EXERCISE GOAL
Examine the records below and count how many lines contain the string "America". Give only the number.

Records excerpted from a collection:
*** Begin section ***

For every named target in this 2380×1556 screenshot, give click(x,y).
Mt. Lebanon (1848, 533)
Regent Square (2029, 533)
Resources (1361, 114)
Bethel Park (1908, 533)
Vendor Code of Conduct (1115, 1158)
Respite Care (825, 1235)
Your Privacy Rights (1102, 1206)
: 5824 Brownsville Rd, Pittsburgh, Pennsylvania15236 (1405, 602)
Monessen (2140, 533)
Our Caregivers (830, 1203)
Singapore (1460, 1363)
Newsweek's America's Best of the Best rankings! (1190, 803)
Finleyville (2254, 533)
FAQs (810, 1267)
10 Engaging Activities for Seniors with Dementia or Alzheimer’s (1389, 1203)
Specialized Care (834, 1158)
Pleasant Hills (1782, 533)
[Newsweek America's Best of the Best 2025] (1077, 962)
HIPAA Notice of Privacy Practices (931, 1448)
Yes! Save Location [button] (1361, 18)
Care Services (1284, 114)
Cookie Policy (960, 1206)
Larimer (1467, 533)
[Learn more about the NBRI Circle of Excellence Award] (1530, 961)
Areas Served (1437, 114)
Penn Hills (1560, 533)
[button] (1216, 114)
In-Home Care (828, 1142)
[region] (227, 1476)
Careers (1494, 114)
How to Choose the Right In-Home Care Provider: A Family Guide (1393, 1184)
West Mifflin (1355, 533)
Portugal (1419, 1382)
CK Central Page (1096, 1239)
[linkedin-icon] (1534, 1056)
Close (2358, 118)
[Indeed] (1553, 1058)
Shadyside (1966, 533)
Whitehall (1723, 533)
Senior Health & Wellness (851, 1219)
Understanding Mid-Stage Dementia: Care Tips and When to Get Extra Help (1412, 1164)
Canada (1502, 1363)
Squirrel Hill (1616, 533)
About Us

*** End section ***

WRITTEN REPLY
2